# EXERCISE PROMPT
Reproduce the following entries word for word.

# SOURCE MATERIAL
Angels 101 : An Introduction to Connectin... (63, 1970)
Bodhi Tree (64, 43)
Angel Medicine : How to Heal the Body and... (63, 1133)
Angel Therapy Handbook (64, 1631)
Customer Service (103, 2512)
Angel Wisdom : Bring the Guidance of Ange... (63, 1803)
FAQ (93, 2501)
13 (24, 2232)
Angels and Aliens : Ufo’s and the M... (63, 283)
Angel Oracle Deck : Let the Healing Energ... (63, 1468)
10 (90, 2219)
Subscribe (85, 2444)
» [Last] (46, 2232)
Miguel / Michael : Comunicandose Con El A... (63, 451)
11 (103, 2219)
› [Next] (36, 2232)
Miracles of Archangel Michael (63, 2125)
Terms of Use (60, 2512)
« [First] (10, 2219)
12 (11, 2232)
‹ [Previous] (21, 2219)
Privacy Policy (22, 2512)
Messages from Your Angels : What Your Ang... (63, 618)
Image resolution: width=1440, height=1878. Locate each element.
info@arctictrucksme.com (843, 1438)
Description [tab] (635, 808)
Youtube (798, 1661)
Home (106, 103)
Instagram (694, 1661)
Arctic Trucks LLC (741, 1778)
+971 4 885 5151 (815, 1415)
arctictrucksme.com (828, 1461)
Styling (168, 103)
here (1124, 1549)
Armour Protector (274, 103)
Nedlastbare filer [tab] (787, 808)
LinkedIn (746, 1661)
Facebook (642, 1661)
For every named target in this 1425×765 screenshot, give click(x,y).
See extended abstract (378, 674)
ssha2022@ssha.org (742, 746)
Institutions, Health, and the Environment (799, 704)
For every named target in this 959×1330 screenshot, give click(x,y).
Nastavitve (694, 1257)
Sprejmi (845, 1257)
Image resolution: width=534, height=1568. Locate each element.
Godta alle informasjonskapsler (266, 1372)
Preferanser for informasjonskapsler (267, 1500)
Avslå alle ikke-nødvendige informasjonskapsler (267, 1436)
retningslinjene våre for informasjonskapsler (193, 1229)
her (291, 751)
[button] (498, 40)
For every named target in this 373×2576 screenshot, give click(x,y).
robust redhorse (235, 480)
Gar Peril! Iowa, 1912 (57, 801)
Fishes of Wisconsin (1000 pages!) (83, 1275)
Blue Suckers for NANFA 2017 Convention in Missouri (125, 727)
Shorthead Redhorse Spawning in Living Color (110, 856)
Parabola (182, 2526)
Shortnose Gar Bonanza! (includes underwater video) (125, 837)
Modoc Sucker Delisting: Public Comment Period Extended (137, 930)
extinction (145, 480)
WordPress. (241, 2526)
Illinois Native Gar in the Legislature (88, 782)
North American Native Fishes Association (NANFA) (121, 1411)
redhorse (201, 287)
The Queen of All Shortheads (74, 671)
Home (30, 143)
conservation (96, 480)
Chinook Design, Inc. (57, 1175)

# EXERCISE RESULT
Angels 101 : An Introduction to Connectin... (63, 1970)
Bodhi Tree (64, 43)
Angel Medicine : How to Heal the Body and... (63, 1133)
Angel Therapy Handbook (64, 1631)
Customer Service (103, 2512)
Angel Wisdom : Bring the Guidance of Ange... (63, 1803)
FAQ (93, 2501)
13 (24, 2232)
Angels and Aliens : Ufo’s and the M... (63, 283)
Angel Oracle Deck : Let the Healing Energ... (63, 1468)
10 (90, 2219)
Subscribe (85, 2444)
» [Last] (46, 2232)
Miguel / Michael : Comunicandose Con El A... (63, 451)
11 (103, 2219)
› [Next] (36, 2232)
Miracles of Archangel Michael (63, 2125)
Terms of Use (60, 2512)
« [First] (10, 2219)
12 (11, 2232)
‹ [Previous] (21, 2219)
Privacy Policy (22, 2512)
Messages from Your Angels : What Your Ang... (63, 618)
Image resolution: width=1440, height=1878. Locate each element.
info@arctictrucksme.com (843, 1438)
Description [tab] (635, 808)
Youtube (798, 1661)
Home (106, 103)
Instagram (694, 1661)
Arctic Trucks LLC (741, 1778)
+971 4 885 5151 (815, 1415)
arctictrucksme.com (828, 1461)
Styling (168, 103)
here (1124, 1549)
Armour Protector (274, 103)
Nedlastbare filer [tab] (787, 808)
LinkedIn (746, 1661)
Facebook (642, 1661)
For every named target in this 1425×765 screenshot, give click(x,y).
See extended abstract (378, 674)
ssha2022@ssha.org (742, 746)
Institutions, Health, and the Environment (799, 704)
For every named target in this 959×1330 screenshot, give click(x,y).
Nastavitve (694, 1257)
Sprejmi (845, 1257)
Image resolution: width=534, height=1568. Locate each element.
Godta alle informasjonskapsler (266, 1372)
Preferanser for informasjonskapsler (267, 1500)
Avslå alle ikke-nødvendige informasjonskapsler (267, 1436)
retningslinjene våre for informasjonskapsler (193, 1229)
her (291, 751)
[button] (498, 40)
For every named target in this 373×2576 screenshot, give click(x,y).
robust redhorse (235, 480)
Gar Peril! Iowa, 1912 (57, 801)
Fishes of Wisconsin (1000 pages!) (83, 1275)
Blue Suckers for NANFA 2017 Convention in Missouri (125, 727)
Shorthead Redhorse Spawning in Living Color (110, 856)
Parabola (182, 2526)
Shortnose Gar Bonanza! (includes underwater video) (125, 837)
Modoc Sucker Delisting: Public Comment Period Extended (137, 930)
extinction (145, 480)
WordPress. (241, 2526)
Illinois Native Gar in the Legislature (88, 782)
North American Native Fishes Association (NANFA) (121, 1411)
redhorse (201, 287)
The Queen of All Shortheads (74, 671)
Home (30, 143)
conservation (96, 480)
Chinook Design, Inc. (57, 1175)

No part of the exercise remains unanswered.